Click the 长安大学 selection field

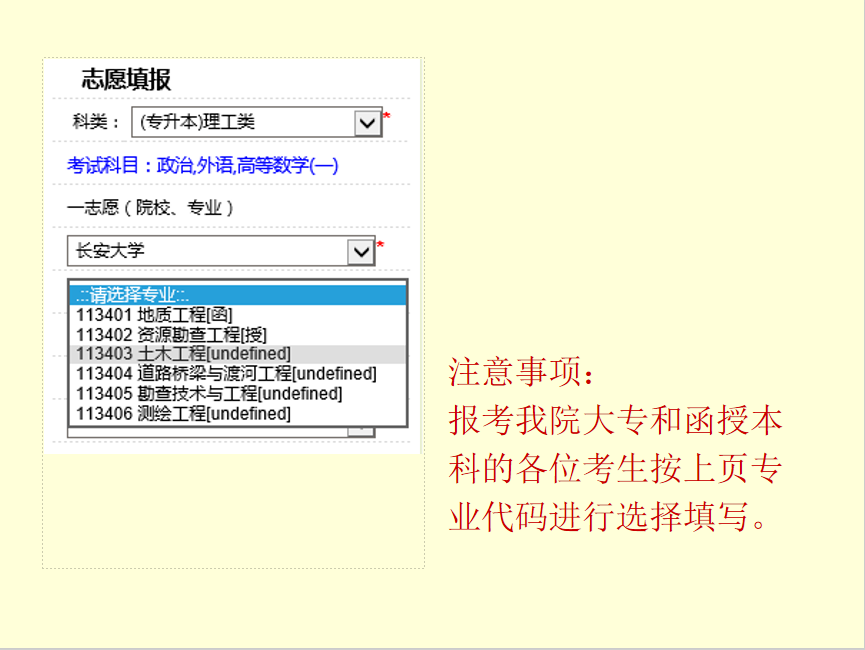pyautogui.click(x=207, y=251)
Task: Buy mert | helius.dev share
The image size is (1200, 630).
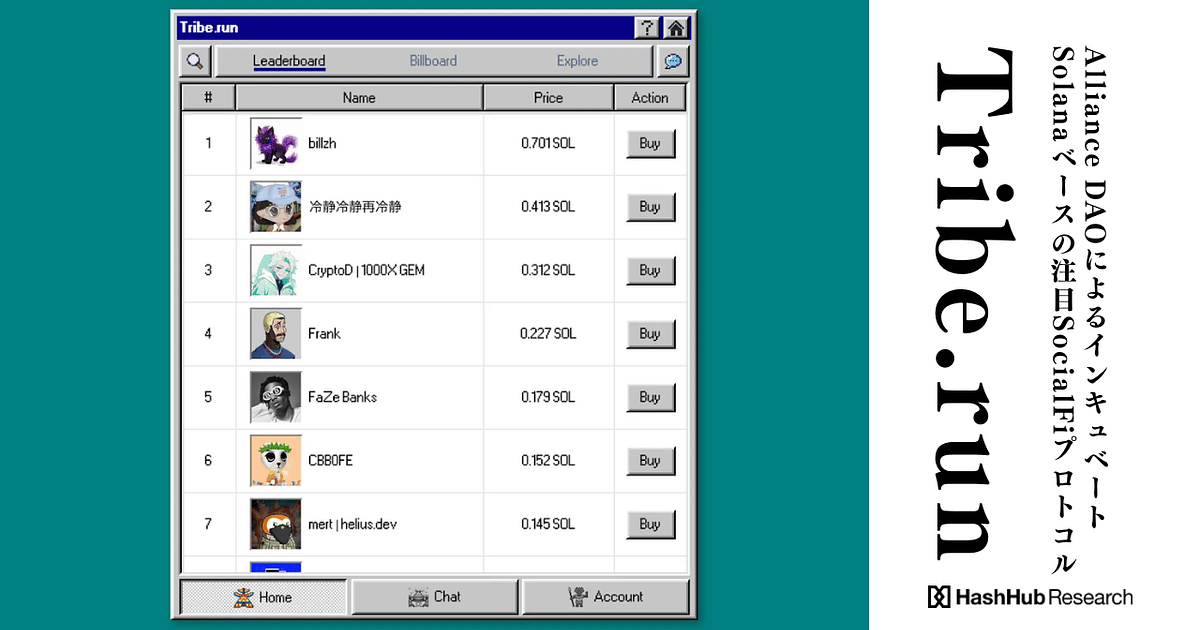Action: pos(650,524)
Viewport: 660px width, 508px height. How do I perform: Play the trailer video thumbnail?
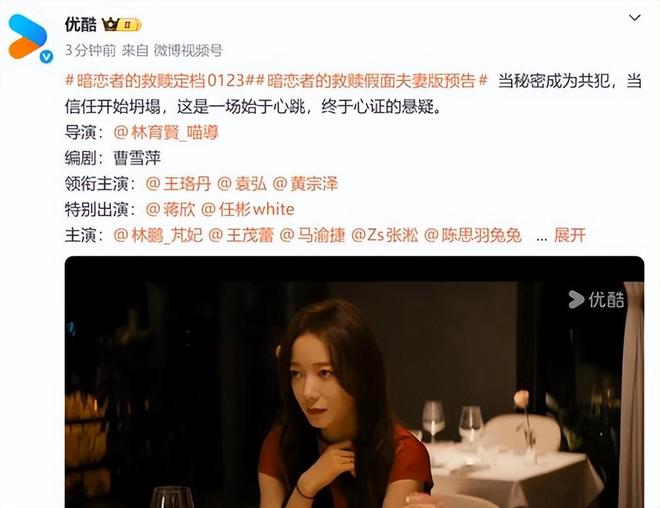[354, 382]
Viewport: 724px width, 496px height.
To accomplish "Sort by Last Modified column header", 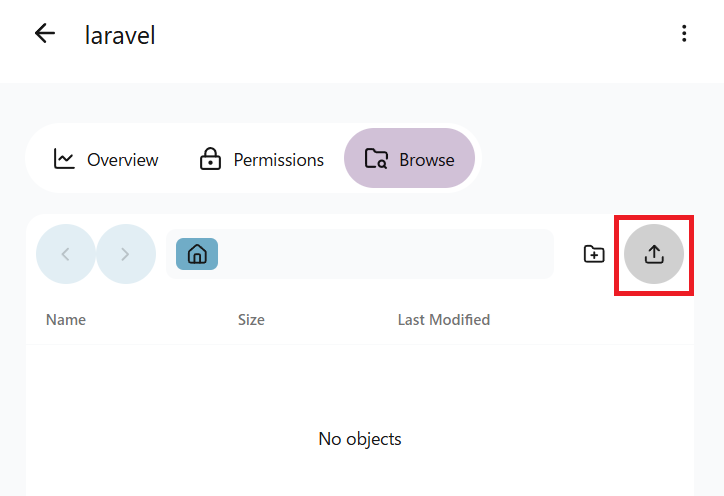I will (x=444, y=320).
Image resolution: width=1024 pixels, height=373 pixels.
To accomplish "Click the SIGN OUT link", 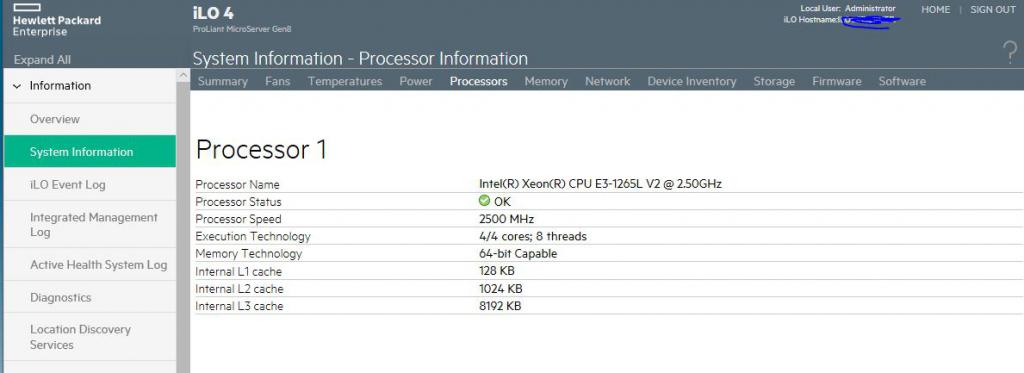I will [x=993, y=10].
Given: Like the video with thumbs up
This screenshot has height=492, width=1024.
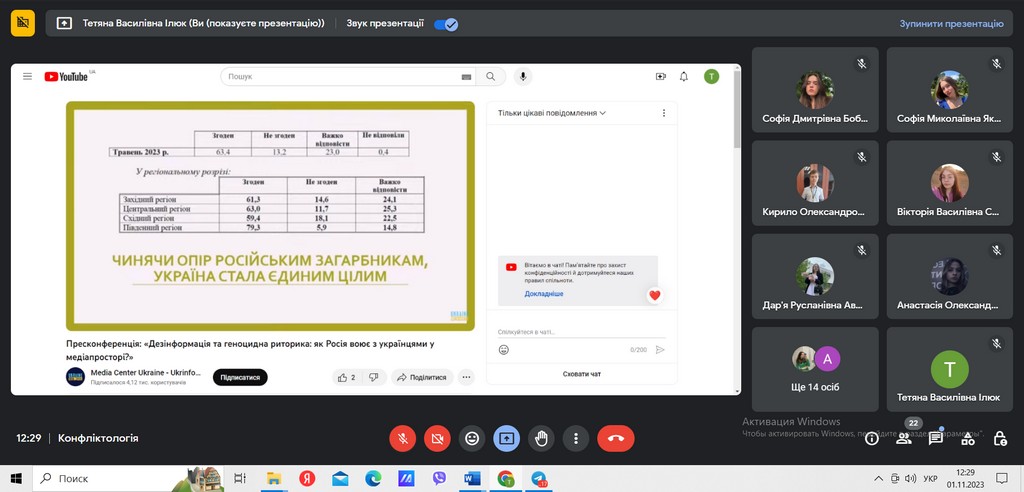Looking at the screenshot, I should click(343, 377).
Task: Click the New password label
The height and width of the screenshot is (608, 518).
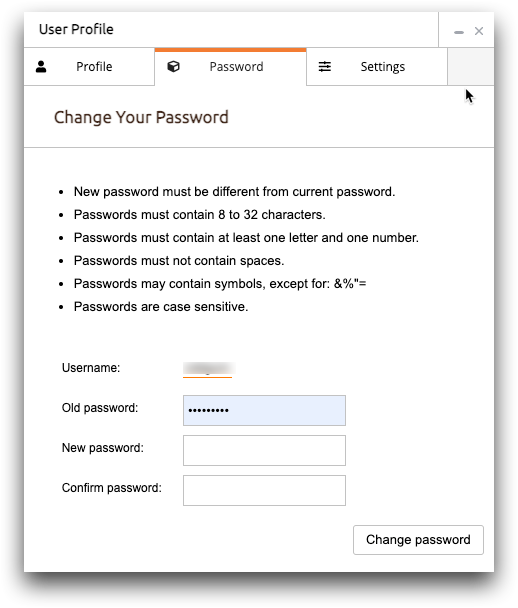Action: (x=103, y=448)
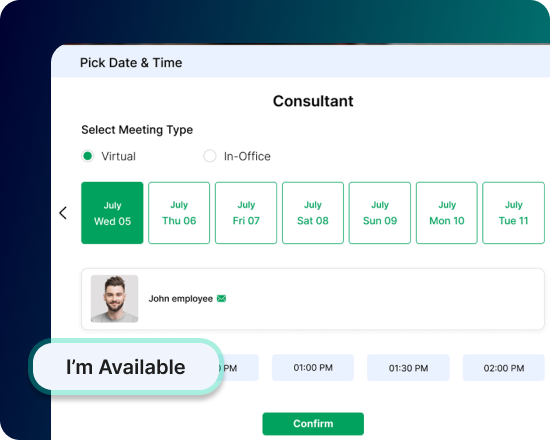Select the Virtual meeting type
This screenshot has height=440, width=550.
[x=88, y=156]
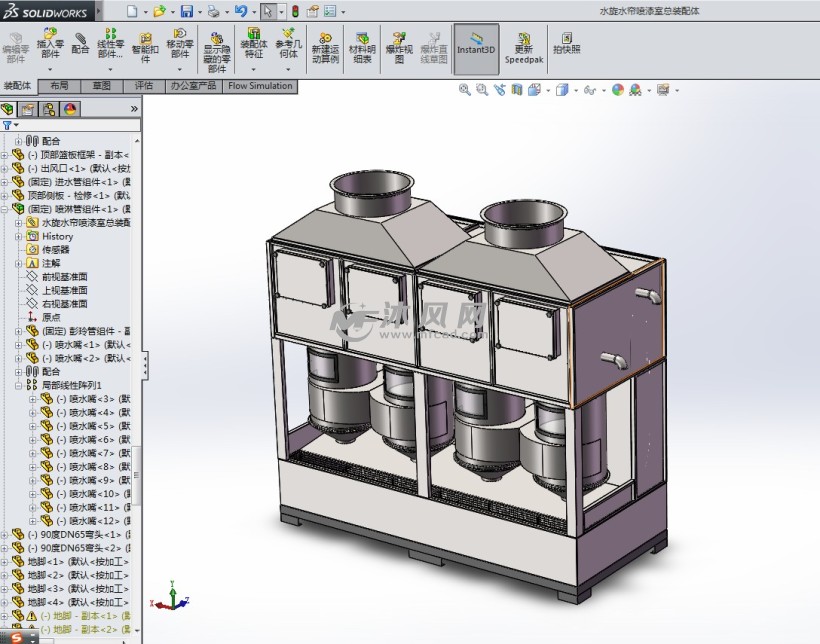Switch to the PropertyManager panel tab icon
This screenshot has height=644, width=820.
(x=28, y=109)
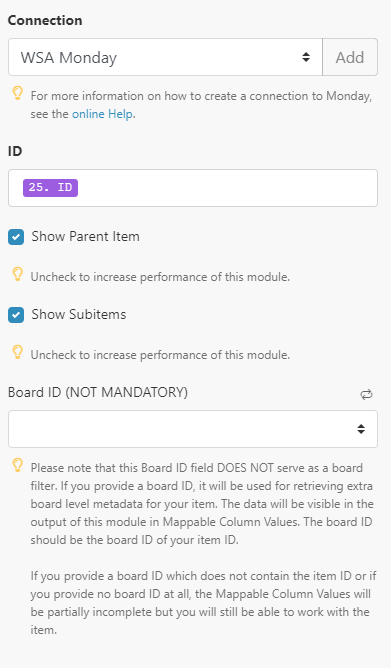Open the WSA Monday connection dropdown
Viewport: 391px width, 668px height.
pyautogui.click(x=165, y=57)
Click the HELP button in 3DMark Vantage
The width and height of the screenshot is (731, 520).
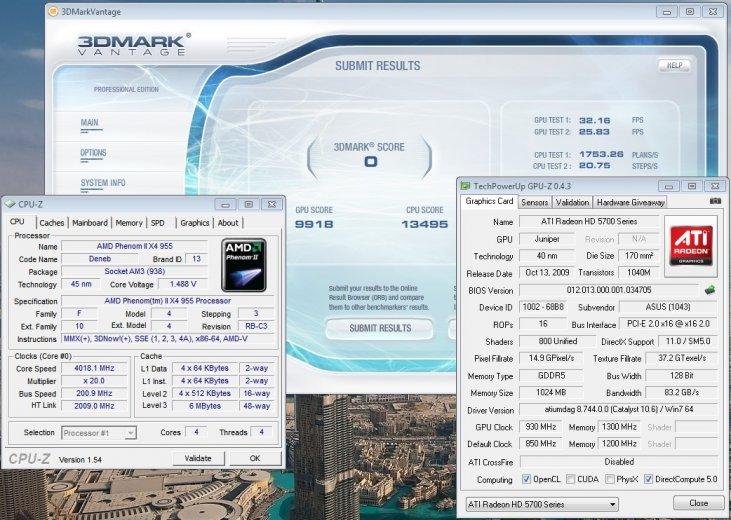673,65
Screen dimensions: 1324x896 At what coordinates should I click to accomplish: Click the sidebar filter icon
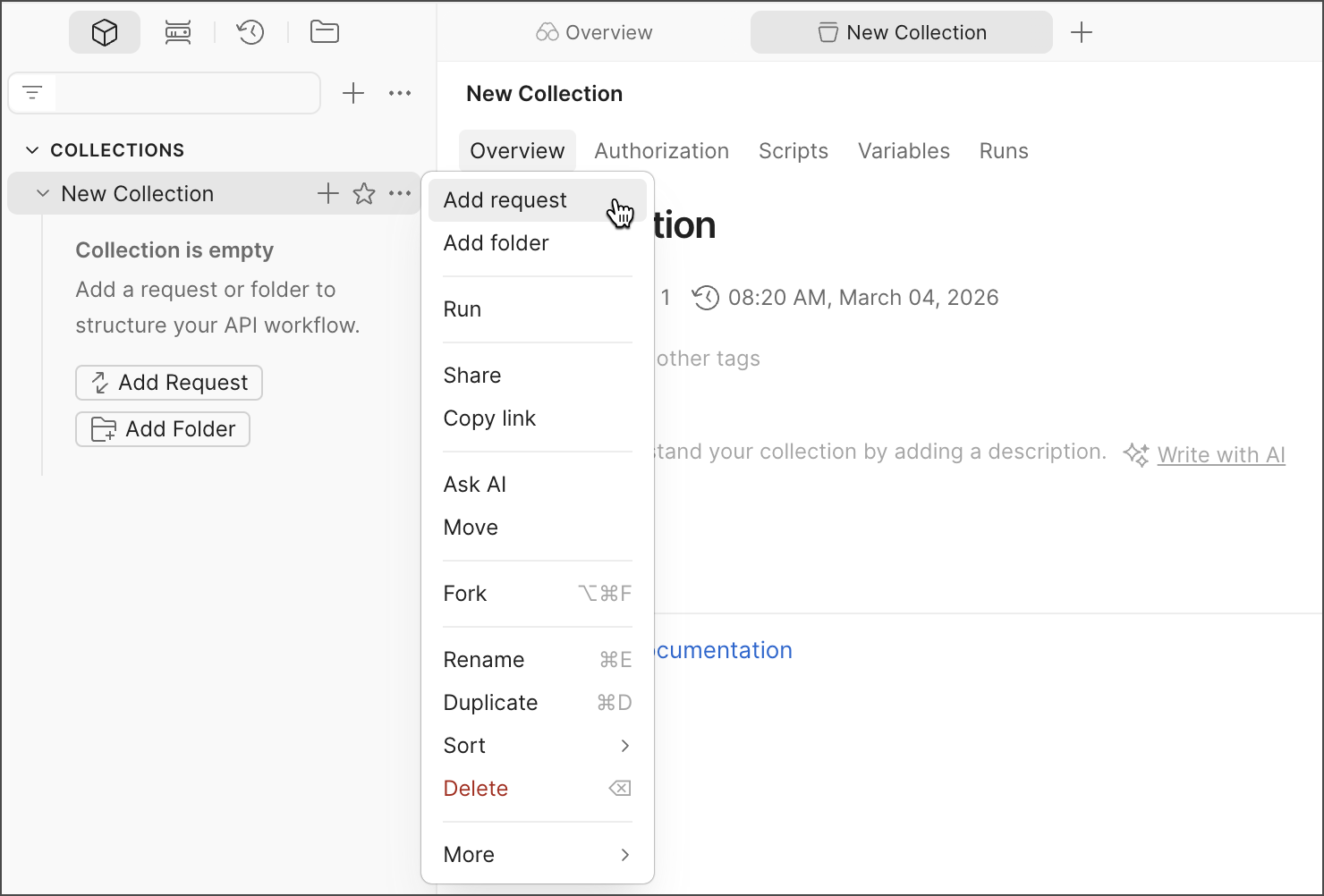[33, 93]
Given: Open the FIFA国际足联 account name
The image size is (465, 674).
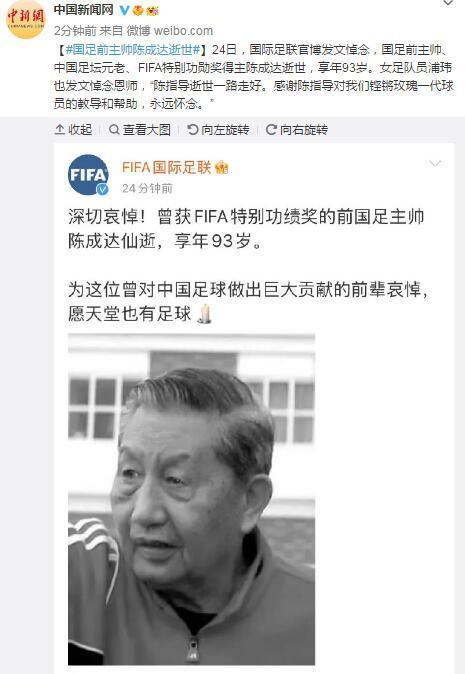Looking at the screenshot, I should point(167,167).
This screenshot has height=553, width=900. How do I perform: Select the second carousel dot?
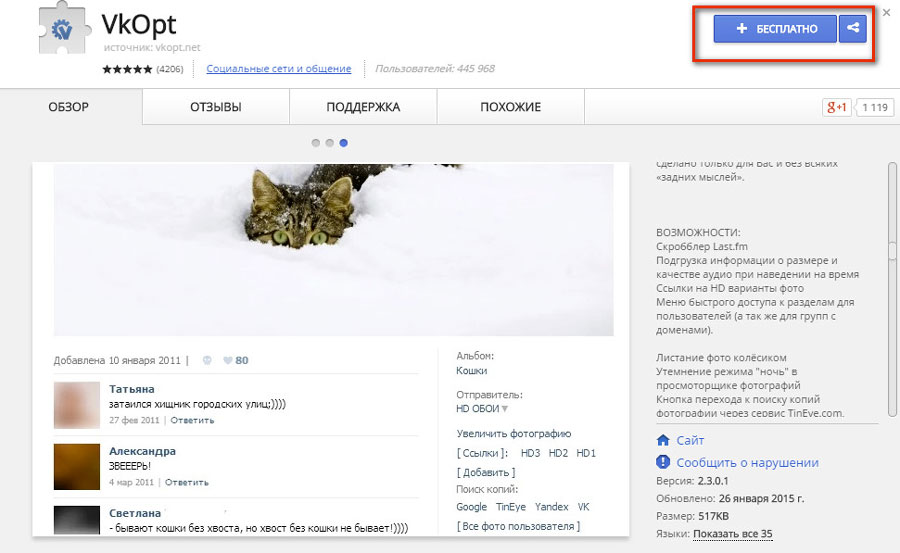pyautogui.click(x=330, y=143)
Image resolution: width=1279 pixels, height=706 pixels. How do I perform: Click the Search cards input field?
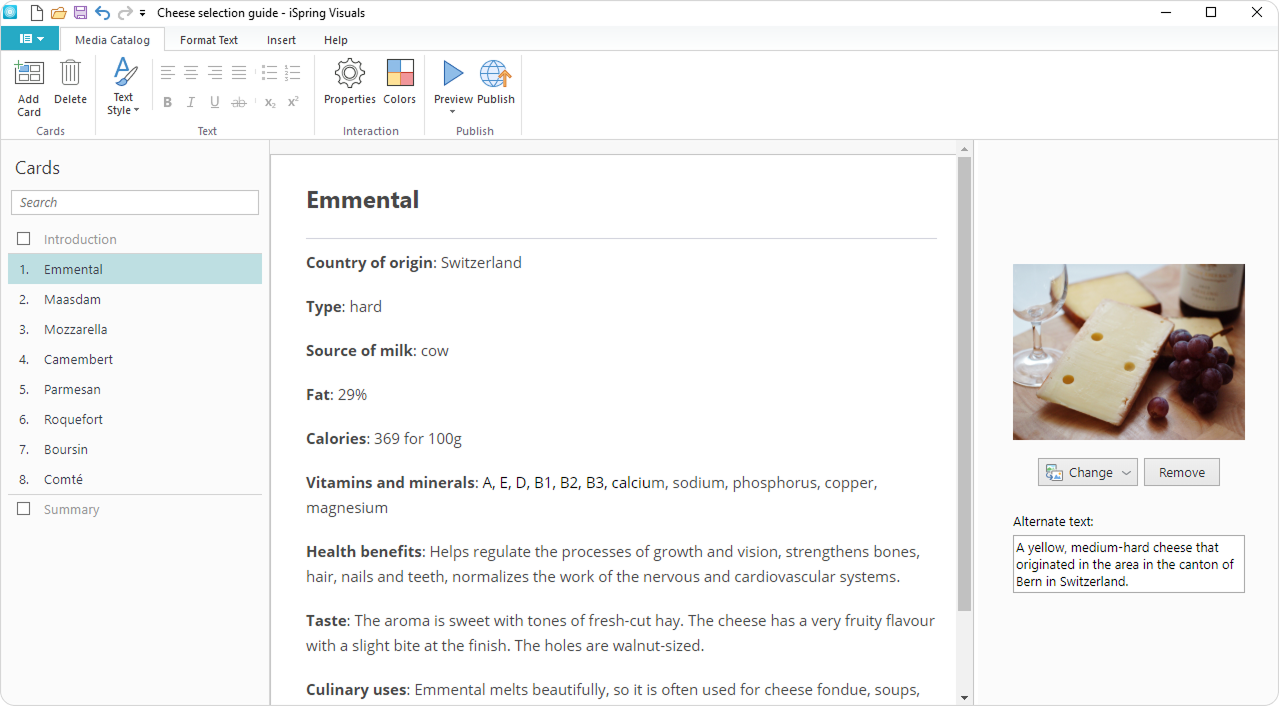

> [What the exercise asks]:
Repeat the part of the entries that opens with the line containing "This screenshot has height=553, width=900." and runs through the last entry, swapping "second" for "third" and keeping everything else unchanged, with the pictures left out.

> [Solution to this problem]:
This screenshot has height=553, width=900. How do I perform: Select the third carousel dot?
pyautogui.click(x=330, y=143)
Image resolution: width=1279 pixels, height=706 pixels. How do I perform: Click the Search cards input field?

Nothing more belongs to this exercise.